Moscow police were yesterday holding almost 400 people under arrest after the Russian capital was rocked by some of its worst ethnically fueled rioting in years, sparked by the killing of an ethnic Russian allegedly by a Muslim migrant from the Caucasus.
An initially peaceful demonstration on Sunday in the Biryulyovo District of Moscow to protest the killing of Yegor Shcherbakov, 25, rapidly descended into bloody clashes with the police that left the glass doors of a shopping center smashed and cars upturned.
The crowd chanted “Russia for Russians!” and other nationalist slogans during a protest that swelled to more than 1,000 people in the industrial district of southern Moscow.
Photo: Reuters
Police said on Sunday evening that 380 people had been arrested over the rioting and were being questioned as part of a criminal investigation into hooliganism.
Another 14 nationalists were later arrested on a passenger train leaving the area carrying gas cannisters, police said. Six anti-riot police were injured and two were still in hospital.
Moscow police brought in hundreds of reinforcements in a bid to deal with the crisis and enforced their extreme “Vulkan” operation plan, which is used in case of a terror attack.
Shcherbakov was murdered overnight on Thursday in the area in front of his girlfriend as they walked out of a billiards club.
Media said that security footage showed his killer was a man of “non-Slavic appearance” from the Northern Caucasus, leading nationalists to conclude the murderer was a Muslim labor migrant.
The mass-circulation Komsomolskaya Pravda daily alleged that a fight had begun between the two men after the killer insulted the girlfriend. Shcherbakov’s friends then put pictures of the suspected killer on their social network accounts in a bid to find him.
Tensions have ratcheted up in recent years in big cities like Moscow between ethnic Russians and migrants from Russia’s largely Muslim Northern Caucasus, as well as the Muslim states of former Soviet Central Asia.
The protesters in Biryulyovo accused the police of failing to swiftly investigate the murder and also called on the authorities to toughen up migration legislation.
The topic of immigration was the single biggest issue in last month’s elections for Moscow mayor won by pro-Kremlin incumbent Sergei Sobyanin, with the top opposition candidate Alexei Navalny also urging a tougher line.

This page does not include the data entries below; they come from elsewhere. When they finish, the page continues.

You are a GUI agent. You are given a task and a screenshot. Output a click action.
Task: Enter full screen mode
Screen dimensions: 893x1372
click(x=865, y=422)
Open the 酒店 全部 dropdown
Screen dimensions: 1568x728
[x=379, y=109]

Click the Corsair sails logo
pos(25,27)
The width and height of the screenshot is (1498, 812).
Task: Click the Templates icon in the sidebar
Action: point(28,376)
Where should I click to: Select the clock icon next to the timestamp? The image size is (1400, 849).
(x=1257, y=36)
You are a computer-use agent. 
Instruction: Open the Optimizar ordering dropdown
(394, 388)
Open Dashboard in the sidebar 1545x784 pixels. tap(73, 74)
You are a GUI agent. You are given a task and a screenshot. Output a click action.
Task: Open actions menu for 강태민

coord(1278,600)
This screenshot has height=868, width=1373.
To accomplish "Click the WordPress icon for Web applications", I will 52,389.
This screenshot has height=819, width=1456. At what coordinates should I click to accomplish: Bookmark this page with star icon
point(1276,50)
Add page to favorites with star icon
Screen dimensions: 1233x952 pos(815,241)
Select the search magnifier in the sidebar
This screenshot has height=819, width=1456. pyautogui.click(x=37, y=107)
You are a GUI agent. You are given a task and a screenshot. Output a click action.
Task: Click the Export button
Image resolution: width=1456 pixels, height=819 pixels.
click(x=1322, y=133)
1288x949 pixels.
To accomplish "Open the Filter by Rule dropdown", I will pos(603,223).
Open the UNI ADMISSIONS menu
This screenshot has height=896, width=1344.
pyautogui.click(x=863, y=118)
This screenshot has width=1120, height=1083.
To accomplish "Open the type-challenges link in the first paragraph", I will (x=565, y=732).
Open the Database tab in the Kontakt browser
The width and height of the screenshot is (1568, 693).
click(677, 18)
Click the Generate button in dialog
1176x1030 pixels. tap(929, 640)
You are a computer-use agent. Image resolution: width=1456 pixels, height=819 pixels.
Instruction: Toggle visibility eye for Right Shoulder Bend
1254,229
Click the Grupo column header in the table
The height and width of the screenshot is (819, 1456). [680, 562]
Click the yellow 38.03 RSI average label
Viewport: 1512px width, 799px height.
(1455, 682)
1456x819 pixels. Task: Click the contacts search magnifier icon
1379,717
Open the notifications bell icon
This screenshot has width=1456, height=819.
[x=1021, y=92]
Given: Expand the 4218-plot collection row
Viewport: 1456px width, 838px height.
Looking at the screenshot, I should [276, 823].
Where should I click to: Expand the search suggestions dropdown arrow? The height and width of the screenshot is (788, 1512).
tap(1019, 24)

Sobyanin ordered a thorough investigation into Shcherbakov’s murder, but also called on all those responsible for the Biryulyovo riots to be brought to justice.
Local police said that the murderer had hardly left any traces and it was not possible to solve the crime in a matter of days.
“We are doing everything to solve the crime,” said the police chief for southern Moscow Alexander Polovinka, quoted by Interfax.
After a largely peaceful protest on Saturday, the rioting on Sunday began when a group of protestors attacked a wholesale vegetable market where they thought the suspected killer was hiding.
The protesters threw empty beer bottles at shop windows and hurled clubs and even hammers at a riot police force that rushed to the scene in about a dozen buses.
Wholesale vegetable complexes in Moscow often employ large numbers of migrant workers in shadowy circumstances and Russian Interior Minister Vladimir Kolokoltsev said more had to be done to deal with the situation.
“Otherwise all provocateurs and extremists will use any possibility to get young people onto the barricades,” Kolokoltsev said at a televised meeting.
The clashes were the worst such ethnically fueled unrest since Russian soccer fans and ultra-nationalists went on the rampage on Manezhnaya Square outside the Kremlin walls in December 2010.
In a similar scenario, they were demonstrating against the killing of an ethnic Russian soccer fan in a fight with a group from the Northern Caucasus.
“This format of popular unrest has now become standard for the new Russia,” columnist Dmitry Steshin wrote in Komsomolskaya Pravda.
“A brutal, motive-less murder of an ethnic Russian by migrants, the impotence of the police and the outburst of ‘popular democracy’ in its most destructive form,” he wrote.